In January 1993 Lyons Tetley announced a joint venture with Tata Tea of India whereby Lyons Tetley International would have access to the India tea markets and provide a foundation on which to build an export business to many other tea markets. India is the largest tea market in the world. The aims of this joint venture were to first develop the domestic Indian teabag market and then to build an export market to the Middle East, Central Asia and eastern Europe. Round teabags, or pouches as they were called in India, were produced at a Tata factory in Ghaziabad, just outside Delhi, and were first test marketed in the Delhi and Lucknow regions. Developing these markets from the UK were said to be not cost effective. Because India already had strong links with many of the areas, an alliance with Tata was thought to be a better approach to develop the opportunities emerging. Tata tea was said to be the largest integrated tea company in the world. It had 52 tea estates and one coffee estate in four Indian States, Assam, West Bengal, Kerala and Tamil Nadu. Employing 57,000 people black tea production was 53 million kgs per year. This remarkable growth started in 1962 from a joint venture with tea producer James Finlay & Co. This was established to develop a packet and instant tea for the domestic market but, after the Indian tea industry ran into difficulties in 1980 Finlay decided to pull out and Tata Tea formed their own business in 1983.

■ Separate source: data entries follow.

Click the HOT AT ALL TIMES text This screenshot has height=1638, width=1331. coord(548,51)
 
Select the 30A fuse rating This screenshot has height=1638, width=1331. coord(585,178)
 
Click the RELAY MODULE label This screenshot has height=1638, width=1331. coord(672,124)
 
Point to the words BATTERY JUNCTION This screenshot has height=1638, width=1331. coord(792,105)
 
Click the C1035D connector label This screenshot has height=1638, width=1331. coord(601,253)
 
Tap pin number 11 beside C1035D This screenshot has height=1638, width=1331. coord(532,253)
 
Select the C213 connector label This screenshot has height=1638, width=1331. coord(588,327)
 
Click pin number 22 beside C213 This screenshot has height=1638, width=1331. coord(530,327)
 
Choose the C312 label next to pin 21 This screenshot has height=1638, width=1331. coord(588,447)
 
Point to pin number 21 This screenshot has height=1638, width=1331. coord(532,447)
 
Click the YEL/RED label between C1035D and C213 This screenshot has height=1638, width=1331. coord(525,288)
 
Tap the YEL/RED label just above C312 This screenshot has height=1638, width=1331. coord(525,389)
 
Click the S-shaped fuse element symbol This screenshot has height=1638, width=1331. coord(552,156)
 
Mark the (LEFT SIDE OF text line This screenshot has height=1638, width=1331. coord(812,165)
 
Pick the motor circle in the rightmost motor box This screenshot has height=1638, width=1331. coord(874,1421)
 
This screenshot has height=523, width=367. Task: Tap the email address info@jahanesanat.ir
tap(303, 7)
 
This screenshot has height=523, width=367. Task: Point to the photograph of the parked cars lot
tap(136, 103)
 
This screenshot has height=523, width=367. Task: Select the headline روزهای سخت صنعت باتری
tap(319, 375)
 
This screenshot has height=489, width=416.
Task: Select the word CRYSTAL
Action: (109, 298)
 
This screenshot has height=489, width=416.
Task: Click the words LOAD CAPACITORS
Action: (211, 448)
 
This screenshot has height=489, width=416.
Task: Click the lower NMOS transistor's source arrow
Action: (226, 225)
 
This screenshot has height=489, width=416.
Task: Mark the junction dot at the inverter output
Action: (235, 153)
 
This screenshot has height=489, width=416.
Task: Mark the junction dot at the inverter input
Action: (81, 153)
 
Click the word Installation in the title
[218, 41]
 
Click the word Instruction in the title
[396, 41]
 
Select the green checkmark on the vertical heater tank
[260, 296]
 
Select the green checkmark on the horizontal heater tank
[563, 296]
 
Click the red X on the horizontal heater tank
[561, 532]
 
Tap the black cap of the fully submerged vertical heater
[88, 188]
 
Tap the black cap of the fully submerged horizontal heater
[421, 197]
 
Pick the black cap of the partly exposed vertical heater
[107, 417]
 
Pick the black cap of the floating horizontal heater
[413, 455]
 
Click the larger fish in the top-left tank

J. Lyons & Co (I. F. S.) Ltd

The Irish company was formed in 1932 under the name of J. Lyons & Co (I. F. S.) Ltd and was situated in Dublin. Its main activity was blending, packaging and selling tea and other grocery products. Green Label tea was the most successful blend which sold widely throughout Ireland both north and south. However, Lyons had a number of other small companies in Ireland: Hotel Russell Ltd, Old Ground Hotel Ltd and Robert V. Moore (Dublin) Ltd. See also Gateaux Ltd a large cake producer whose Molly O'Rourke cake sold in many parts of the world particularly in Australia and New Zealand.

Other Countries

The J. Lyons name was registered in many countries across the world including Norway, Luxembourg, Switzerland Japan, Venezuela, Cyprus, New Zealand and many others. Some were established to manage Wimpy and Ice Cream franchises and others were registered to protect trade marks. These companies are not listed here but some are listed under Miscellaneous Businesses. The American companies are listed separately under Subsidiary Companies and include: Baskin-Robbins, Chock Full o' Nuts, DCA and Dunkin' Donuts.